● **Problem to work on**
Scale the items from the line with "Phone Glitter (118, 180)" to the line with "Obchodní podmínky (93, 31)", both included, by multiplying every answer coordinate by 1.9 and rounding to whole numbers, halves up. Write out every line in that span again, instruction lines included, and leave all other numbers as they are.

● **Exercise material**
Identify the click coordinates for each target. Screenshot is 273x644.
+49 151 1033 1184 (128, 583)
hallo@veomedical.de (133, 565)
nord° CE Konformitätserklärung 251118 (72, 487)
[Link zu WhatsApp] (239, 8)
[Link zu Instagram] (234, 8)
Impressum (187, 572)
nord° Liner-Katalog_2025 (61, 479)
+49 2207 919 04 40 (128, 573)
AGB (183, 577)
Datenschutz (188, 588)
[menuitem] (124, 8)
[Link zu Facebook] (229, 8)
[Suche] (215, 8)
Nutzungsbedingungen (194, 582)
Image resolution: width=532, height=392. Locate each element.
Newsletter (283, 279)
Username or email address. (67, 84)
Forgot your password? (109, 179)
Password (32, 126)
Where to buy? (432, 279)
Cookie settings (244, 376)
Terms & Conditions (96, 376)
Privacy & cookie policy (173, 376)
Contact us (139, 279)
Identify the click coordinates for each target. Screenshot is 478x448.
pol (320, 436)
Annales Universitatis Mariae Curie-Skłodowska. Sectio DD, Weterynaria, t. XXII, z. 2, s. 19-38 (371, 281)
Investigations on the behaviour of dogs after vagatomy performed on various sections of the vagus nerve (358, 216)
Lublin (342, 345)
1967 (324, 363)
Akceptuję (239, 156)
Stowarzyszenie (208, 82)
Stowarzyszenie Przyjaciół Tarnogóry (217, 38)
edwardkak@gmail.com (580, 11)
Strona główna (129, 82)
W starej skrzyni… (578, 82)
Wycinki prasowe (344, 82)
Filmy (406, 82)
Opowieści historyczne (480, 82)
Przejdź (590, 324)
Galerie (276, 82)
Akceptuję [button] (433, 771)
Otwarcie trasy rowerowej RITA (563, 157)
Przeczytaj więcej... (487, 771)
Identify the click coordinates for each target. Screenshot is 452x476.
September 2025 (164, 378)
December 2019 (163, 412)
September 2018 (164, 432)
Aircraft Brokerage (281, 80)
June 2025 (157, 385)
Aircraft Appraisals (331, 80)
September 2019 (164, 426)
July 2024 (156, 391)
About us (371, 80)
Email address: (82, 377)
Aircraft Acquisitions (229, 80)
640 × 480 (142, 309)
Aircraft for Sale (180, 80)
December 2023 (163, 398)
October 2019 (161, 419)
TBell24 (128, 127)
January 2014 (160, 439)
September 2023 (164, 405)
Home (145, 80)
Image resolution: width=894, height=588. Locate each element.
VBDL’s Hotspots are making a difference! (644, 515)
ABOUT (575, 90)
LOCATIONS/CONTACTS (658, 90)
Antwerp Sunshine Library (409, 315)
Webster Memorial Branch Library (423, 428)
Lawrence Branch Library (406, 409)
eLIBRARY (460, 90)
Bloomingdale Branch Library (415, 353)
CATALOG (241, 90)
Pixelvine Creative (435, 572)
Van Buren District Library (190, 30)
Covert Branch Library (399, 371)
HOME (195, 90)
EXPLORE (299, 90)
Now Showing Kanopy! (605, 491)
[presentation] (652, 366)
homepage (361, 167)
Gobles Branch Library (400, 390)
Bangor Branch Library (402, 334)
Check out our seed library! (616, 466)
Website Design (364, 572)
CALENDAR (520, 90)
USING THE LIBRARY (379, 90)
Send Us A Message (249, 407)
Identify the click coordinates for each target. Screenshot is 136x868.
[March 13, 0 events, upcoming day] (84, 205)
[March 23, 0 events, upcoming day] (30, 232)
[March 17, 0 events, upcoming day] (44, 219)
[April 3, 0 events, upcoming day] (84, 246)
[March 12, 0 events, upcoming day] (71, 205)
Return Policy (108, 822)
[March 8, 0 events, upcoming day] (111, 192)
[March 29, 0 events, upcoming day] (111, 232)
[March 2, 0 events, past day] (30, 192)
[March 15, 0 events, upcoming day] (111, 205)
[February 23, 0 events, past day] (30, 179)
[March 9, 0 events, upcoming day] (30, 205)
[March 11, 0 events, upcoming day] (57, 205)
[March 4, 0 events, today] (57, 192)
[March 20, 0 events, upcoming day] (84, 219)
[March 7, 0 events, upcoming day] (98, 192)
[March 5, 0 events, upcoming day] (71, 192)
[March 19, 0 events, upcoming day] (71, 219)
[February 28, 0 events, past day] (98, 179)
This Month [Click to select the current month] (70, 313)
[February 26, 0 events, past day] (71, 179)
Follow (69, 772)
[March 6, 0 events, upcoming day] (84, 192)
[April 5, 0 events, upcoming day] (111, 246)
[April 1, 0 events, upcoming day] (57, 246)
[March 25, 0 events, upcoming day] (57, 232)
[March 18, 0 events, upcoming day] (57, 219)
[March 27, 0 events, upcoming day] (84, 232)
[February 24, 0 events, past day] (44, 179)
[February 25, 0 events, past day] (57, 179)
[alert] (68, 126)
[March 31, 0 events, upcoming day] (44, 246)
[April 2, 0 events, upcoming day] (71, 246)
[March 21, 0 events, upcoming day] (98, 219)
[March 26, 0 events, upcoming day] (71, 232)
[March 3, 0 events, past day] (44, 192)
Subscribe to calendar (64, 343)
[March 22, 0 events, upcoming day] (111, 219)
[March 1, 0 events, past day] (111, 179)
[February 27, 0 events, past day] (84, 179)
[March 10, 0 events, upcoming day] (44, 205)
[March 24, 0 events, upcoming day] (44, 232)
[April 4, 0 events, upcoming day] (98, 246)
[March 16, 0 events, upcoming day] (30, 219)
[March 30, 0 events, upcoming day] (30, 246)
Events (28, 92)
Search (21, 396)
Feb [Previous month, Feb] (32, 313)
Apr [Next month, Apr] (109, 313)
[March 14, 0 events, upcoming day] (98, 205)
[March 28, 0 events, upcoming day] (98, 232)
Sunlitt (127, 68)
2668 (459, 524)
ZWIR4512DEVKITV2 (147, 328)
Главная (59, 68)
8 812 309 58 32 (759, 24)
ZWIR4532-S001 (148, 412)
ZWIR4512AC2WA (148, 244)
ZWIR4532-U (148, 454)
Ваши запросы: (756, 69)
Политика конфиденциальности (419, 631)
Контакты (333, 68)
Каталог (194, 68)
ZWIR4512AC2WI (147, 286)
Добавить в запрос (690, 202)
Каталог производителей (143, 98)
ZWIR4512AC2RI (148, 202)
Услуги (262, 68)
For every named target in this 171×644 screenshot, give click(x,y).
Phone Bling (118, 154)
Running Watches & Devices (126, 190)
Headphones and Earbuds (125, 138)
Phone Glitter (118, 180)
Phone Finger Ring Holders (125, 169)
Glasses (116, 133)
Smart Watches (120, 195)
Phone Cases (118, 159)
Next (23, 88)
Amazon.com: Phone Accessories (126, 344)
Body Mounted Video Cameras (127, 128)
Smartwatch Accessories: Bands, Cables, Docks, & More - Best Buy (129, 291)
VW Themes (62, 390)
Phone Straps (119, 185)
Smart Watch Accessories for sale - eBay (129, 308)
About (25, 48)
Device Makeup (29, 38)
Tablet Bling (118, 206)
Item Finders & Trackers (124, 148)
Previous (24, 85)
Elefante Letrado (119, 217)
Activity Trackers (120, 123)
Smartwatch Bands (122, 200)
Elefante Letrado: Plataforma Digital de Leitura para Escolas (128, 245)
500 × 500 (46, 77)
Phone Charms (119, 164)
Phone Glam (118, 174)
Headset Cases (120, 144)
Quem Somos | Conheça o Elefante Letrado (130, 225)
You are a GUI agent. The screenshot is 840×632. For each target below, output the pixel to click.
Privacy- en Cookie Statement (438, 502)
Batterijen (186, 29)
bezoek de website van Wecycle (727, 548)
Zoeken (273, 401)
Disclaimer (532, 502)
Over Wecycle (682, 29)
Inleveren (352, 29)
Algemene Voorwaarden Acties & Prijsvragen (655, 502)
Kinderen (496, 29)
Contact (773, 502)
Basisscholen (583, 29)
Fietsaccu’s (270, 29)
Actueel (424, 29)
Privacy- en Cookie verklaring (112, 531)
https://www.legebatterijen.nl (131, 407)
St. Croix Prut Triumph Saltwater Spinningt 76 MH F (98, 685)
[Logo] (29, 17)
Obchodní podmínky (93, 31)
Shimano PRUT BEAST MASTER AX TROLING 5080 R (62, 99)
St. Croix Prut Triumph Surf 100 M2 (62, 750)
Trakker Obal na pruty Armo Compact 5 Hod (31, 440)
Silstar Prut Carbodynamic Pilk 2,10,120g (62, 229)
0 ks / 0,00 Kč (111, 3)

● **Answer for the task**
Phone Glitter (224, 342)
Phone Finger Ring Holders (238, 321)
Glasses (220, 253)
Smart Watches (228, 371)
Phone Cases (224, 302)
Next (44, 167)
Amazon.com: Phone Accessories (239, 654)
Body Mounted Video Cameras (241, 243)
Smartwatch Accessories: Bands, Cables, Docks, & More - Best Buy (245, 553)
VW Themes (118, 741)
Phone Straps (226, 352)
Smart Watch Accessories for sale - eBay (245, 585)
About (48, 91)
Device Makeup (55, 72)
Tablet Bling (224, 391)
Item Finders & Trackers (236, 281)
Previous (46, 162)
Elefante Letrado (226, 412)
Activity Trackers (228, 234)
Smartwatch Bands (232, 380)
Elefante Letrado: Plataforma Digital de Leitura para Escolas (243, 466)
500 × 500 (87, 146)
Phone Charms (226, 312)
Phone Glam (224, 331)
Headset Cases (228, 274)
Quem Somos | Conheça o Elefante Letrado (247, 428)
You are a GUI agent. The screenshot is 840×632. For each target below, output the pixel to click.
Privacy- en Cookie Statement (832, 954)
Batterijen (353, 55)
bezoek de website van Wecycle (1381, 1041)
Zoeken (519, 762)
Disclaimer (1011, 954)
Over Wecycle (1296, 55)
Inleveren (669, 55)
Algemene Voorwaarden Acties & Prijsvragen (1245, 954)
Kinderen (942, 55)
Contact (1469, 954)
Basisscholen (1108, 55)
Fietsaccu’s (513, 55)
Actueel (806, 55)
Privacy- en Cookie verklaring (213, 1009)
https://www.legebatterijen.nl (249, 773)
St. Croix Prut Triumph Saltwater Spinningt 76 MH F (186, 1302)
[Logo] (55, 32)
Obchodní podmínky (177, 59)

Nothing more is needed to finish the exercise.